Delays Hinder Affordable Housing | Albany Rivalry Over Chase Settlement | Property Tax Increase

January 16th 2014

$613 Million JP Morgan Chase Settlement Stokes Long-Time Albany Rivalry

  1. Lottery slated for apartments in New Jamaica affordable housing. A new affordable housing complex in downtown Jamaica, offering 46 apartments and numerous amenities, is now accepting applications, Queens Borough President Melinda Katz announced Tuesday. The 9-story, energy-efficient Rufus King Court development, at 148-19 90th Ave., will offer apartments to families and individuals: studios are for individuals with an income range of $24,515 to $30,100; three-bedrooms are for families who make between $43,749 and $59,820, according to the borough president’s office. [DNAInfo – 01/15/14]
  2. NY housing ends 2013 strong. The New York City housing market exited 2013 strongly, according to fourth-quarter sales data for all five boroughs released Tuesday by the Real Estate Board of New York. In the fourth quarter, the total value of sales hit $9.6 billion, up a solid 29% from the same period last year, according to the data. [Crain’s New York Business – 01/14/14]
  3. Delays hinder affordable housing. When a nonprofit swooped in about two years ago to take over four Bedford-Stuyvesant apartment buildings in foreclosure, it was heralded as a victory for the city and housing advocates that would ensure the units would be repaired and kept affordable. Instead, the process has stalled in the courts as the buildings have fallen deeply into disrepair. The nonprofit, Mutual Housing Association of New York, may lose at least some of the buildings to a group of investors. [Wall Street Journal – 01/15/14]
  4. How Egyptian riots and the Greek recession are fueling London’s property boom. Interestingly, they find that the dynamics of London’s safe-haven status are not uniform across foreign buyers. Turmoil in China, Russia, and the Middle East is strongly correlated with price rises in well-to-do London neighborhoods, while upheaval in Southern Europe and South Asia is more closely linked with price hikes in lower-income wards with a large share of residents from those regions. The academics suggest that this could show that buyers from, say, Egypt are more interested in simply protecting their capital by investing in prime property in Mayfair, while Pakistanis buying in Southall are more likely to live in the homes they buy amidst pockets of their fellow countrymen. [The Atlantic Cities – 01/14/14]
  5. Time Warner nears deal to sell headquarters. The transaction would be one of the biggest in a surge of deals involving foreign investors in U.S. commercial real estate. Increased demand from overseas has helped drive U.S. commercial property values to record levels, particularly in major cities favored by global firms. [The Wall Street Journal – 01/15/14]
  6. Manhattan West will have twice as much open space. Hudson Yards gets the lion’s share of attention on the west side, but just one block away, another mega project is shaping up.

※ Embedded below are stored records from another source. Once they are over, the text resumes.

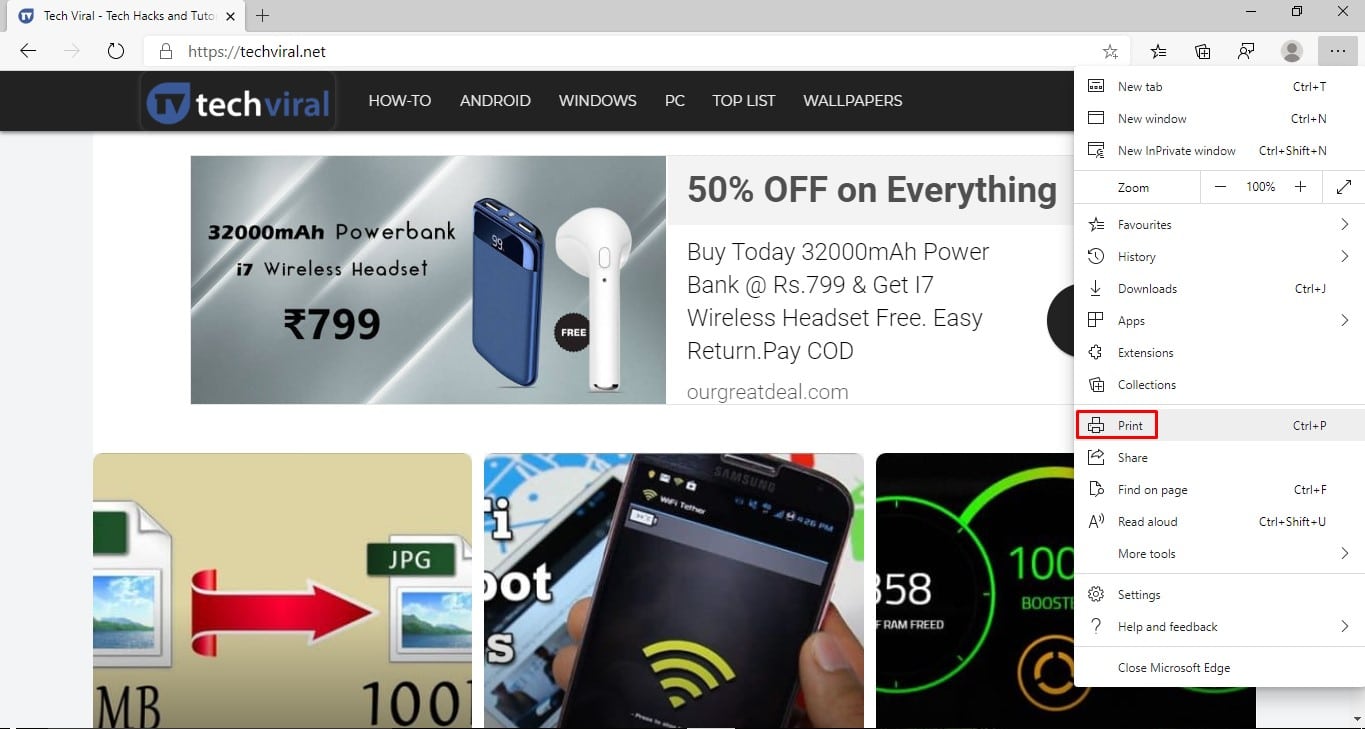Expand the History submenu
1365x729 pixels.
pyautogui.click(x=1220, y=257)

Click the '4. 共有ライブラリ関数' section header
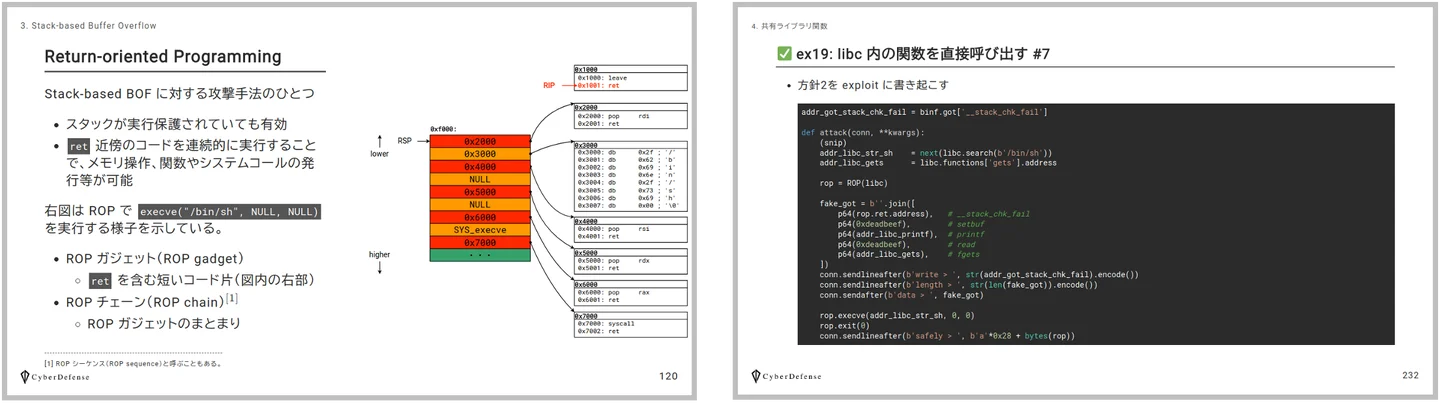pyautogui.click(x=790, y=25)
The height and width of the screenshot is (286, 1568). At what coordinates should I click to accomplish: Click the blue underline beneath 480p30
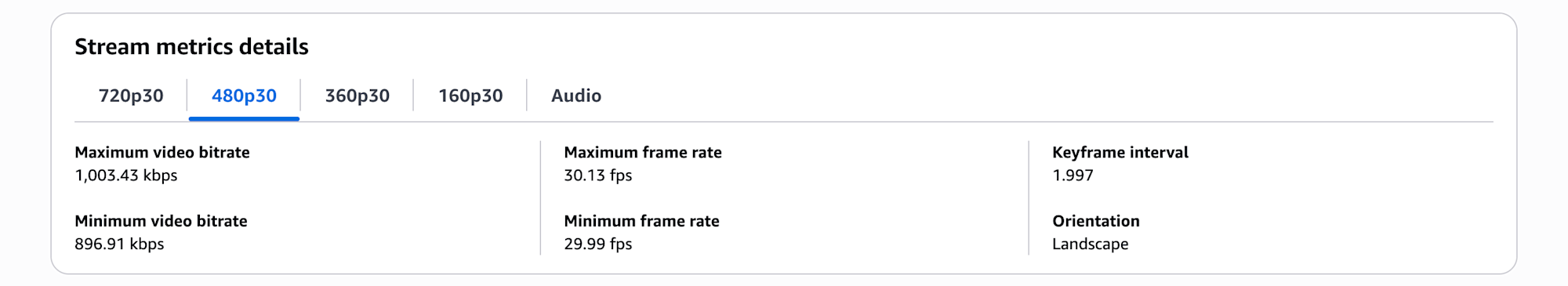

It’s been nearly a year since we heard anything about Brookfield’s under-construction Manhattan West development, but at a public meeting last night, the developer reminded the world that the mixed-use project still exists, outlining plans for the project’s public space. Brookfield wants to create nearly twice as much open space than what is required by the city, expanding it from the mandated 1.3 acres (49,400 square feet) to 2.11 acres (91,725 square feet). [Curbed – 01/09/14]
  7. New York’s mortgage bank hunter may not be able to direct his spoils. A few months back, the attorney general went hunting and came back wrapped in the furs of JPMorgan Chase, which agreed to pay $613 million to New York. The attorney general saw a unique chance to move beyond the five years of trench warfare with banks. He wants to explore writing down thousands of troubled mortgages. Governor Cuomo has his own transformational ideas. His staff has strongly hinted that the $613 million should get funneled into the state treasury, to help pay for a thick menu of election year tax cuts, $2 billion in all. [NY Times – 01/13/14]
  8. State officials probe rent hikes in Washington Heights. State investigators are probing an uptown real estate mogul for hiking tenants’ rent - by double digits rates - sparking a fierce housing battle in Washington Heights. The Division of Housing and Community Renewal, the state agency that monitors New York’s rent regulation rules, is trying to determine whether Dough Eisenberg and his building management company, A&E Real Estate Holdings, can demand the exorbitant increases. [New York Daily News – 01/15/14]
  9. Higher taxes on the way for New Yorkers. New York City’s property-tax base rose at its second-fastest pace in two decades, potentially creating a windfall of hundreds of millions of dollars for Mayor Bill de Blasio as he seeks to carry out his policy agenda. [Wall Street Journal – 01/16/14]
  10. City’s affordable housing units dwindle. The Bloomberg administration marshaled billions of dollars to create and preserve affordable housing, but a new report said the city lost 40% of apartments for low-income residents over the last decade. The study by the Community Service Society, a nonprofit advocacy group for low-income New Yorkers, underscores the challenges faced by new Mayor Bill de Blasio. He has promised to create 50,000 units of affordable housing, a number that may barely match the loss of rent-stabilized housing and cheap apartments in increasingly desirable areas of Brooklyn, Queens, and the Bronx. [Wall Street Journal – 01/15/14]
« Previous | The Stoop | Next »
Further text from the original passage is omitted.